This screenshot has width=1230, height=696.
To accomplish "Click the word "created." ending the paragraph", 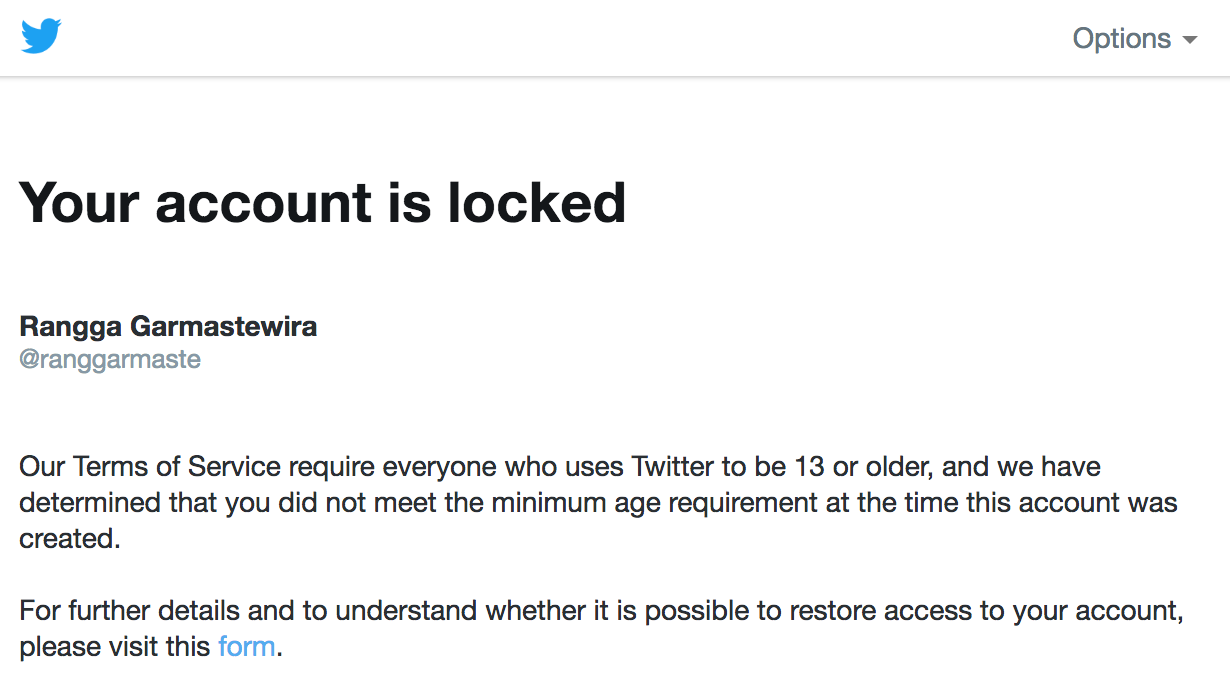I will (70, 538).
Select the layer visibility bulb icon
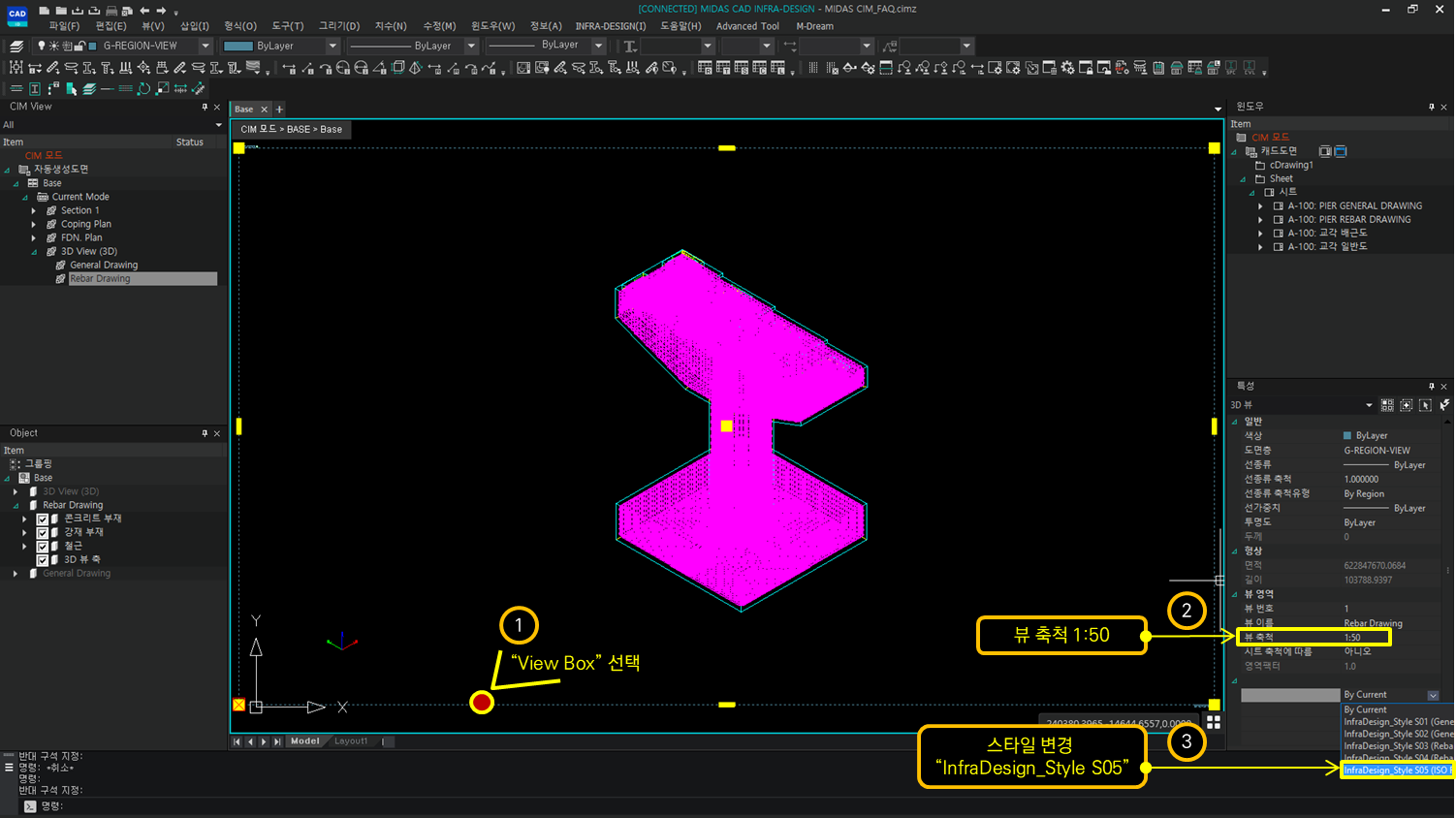This screenshot has height=818, width=1456. (40, 46)
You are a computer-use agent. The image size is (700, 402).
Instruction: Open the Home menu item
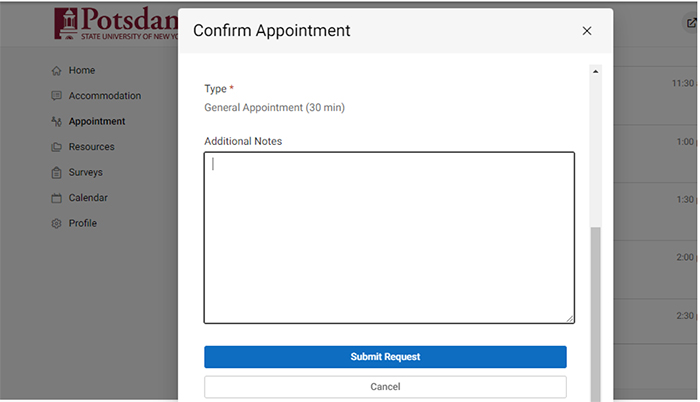point(82,71)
+ + +
Directions for this task:
Your task is to set down exactly the lines that run from the line holding "Select the layer visibility bulb icon" through the close of the entries, including both ends. Pictures stay out.

Task solution:
Select the layer visibility bulb icon
This screenshot has height=818, width=1456. (40, 46)
You are a computer-use agent. The image size is (700, 402).
Instruction: Open the Home menu item
point(82,71)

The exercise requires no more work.